Colin Firth, What's the Appeal? I Could Go On and On...
Ahoy fellow fathomers, it's been a long time since I had a personal entry in my blog, but, I've been doing some thinking and decided to get back on the blogging horse. So, last night, I'm watching Bridget Jones's Baby, the final installment of my favorite of all time movies series. There's just something about Bridget I identify with. Maybe it's the awkward, self-conscious part of me I will never shake. And, I'm okay with it. I need an element to keep me from getting too stagnant and comfortable with life. You know, that inner voice driving me forward, keeping me going and never giving up. Life is a marathon, not a sprint.
As a singleton, I looked to romance movies as an escape, a way to fantasize about my own Mr. Right. And, in that first movie, oh Lord, Colin Firth took my breath away. Mr. Mark Darcy, the Barrister with an impeccable swagger and captivating all business- with a sexy undertone- voice. There's no way he could fake the entire role. There's bits of him imbedded in the sexy fictional man. Mr. Darcy has been uptight all his life, and you can just see him splitting at the seams to release his passion. Passion I don't believe he even knew he possessed until he saw Bridget, I mean really saw Bridget. What better person to facilitate than the eccentric Bridget Jones? "I like you very much...just the way you are." Watch this clip showing the progression from uncertain to infatuation. Bridget Jones I like You Just As You Are
What better way to start a love affair?
When someone tells you the whole of you is what they like it is universally huge. In most cases, honestly liking someone is better than loving them. WHY- Because, in some instances, we are almost "obligated" to love. Like the obnoxious sibling, aunt, uncle, fill-in-the-blank, we love them, but, we may not like them. There's a distinct difference. When a significant other likes you as much or more than they love you, that's where we have the relationship lightbulb moment. The foundation of friendship, teamwork, companionship, loyalty, empathy, and kindness go such a long way in actually
liking a person. How many couples can say they failed, but, still loved each other yet didn't know how to make it work? Maybe they didn't like each other as much?
When Mr. Darcy looks at Bridget, the fondness and interest are visibly moving. She's simply being herself, nothing more-nothing less, and he's captivated. Damn, it's sexy, and also inspiring. At the end of the movie, he doesn't care she's written insulting gibberish, he buys her a new diary to begin again--beginning again in a new life with him. A new love filled journey, proving he can kiss better than any bad boy out there.
You know, maybe someone would look at me that way. Being myself, hair up in a messy ponytail, spilling something/anything on my clothes, tripping over air, snoring in the early morning, forgetting my own name, snorting when I laugh at something so ridiculous it should be embarrassing (but, to me it isn't embarrassing- it's hilarious)
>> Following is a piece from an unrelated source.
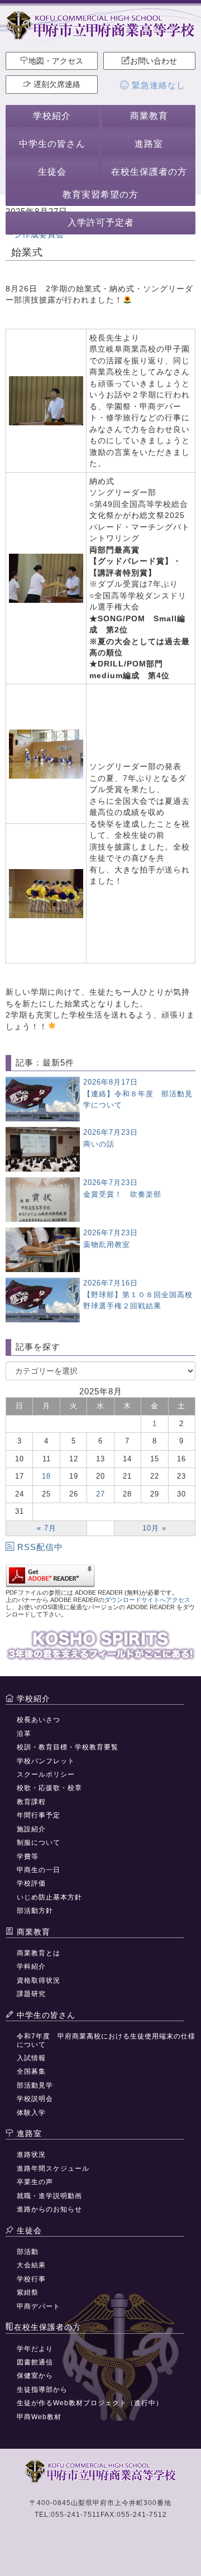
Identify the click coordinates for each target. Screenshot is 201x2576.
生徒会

Being me, with my insane addiction to buying mistint paint at the local Lowe's. (It's a real thing I possess an addiction)
Being me, drinking too much wine on a random Tuesday just because.
Being me, with my aches, pains, wobbly bits, and developing wrinkles.
Being me, spouting random bits of information that seem to come from out of nowhere. (my brain is routinely the space from nowhere-a black hole of lunacy)
Being me, surrounded by my own second hand embarrassment. (the kind other people wince while watching me seemingly fail miserably at confident poise)
Being me, becoming the object of affection of someone bright, creative, intelligent, loyal, handsome, witty, and supportive. (Yeah, THAT! I've dreamt of that man forever i think.)
For those reasons, I love Mr. Mark Darcy. I hope I have my own someday.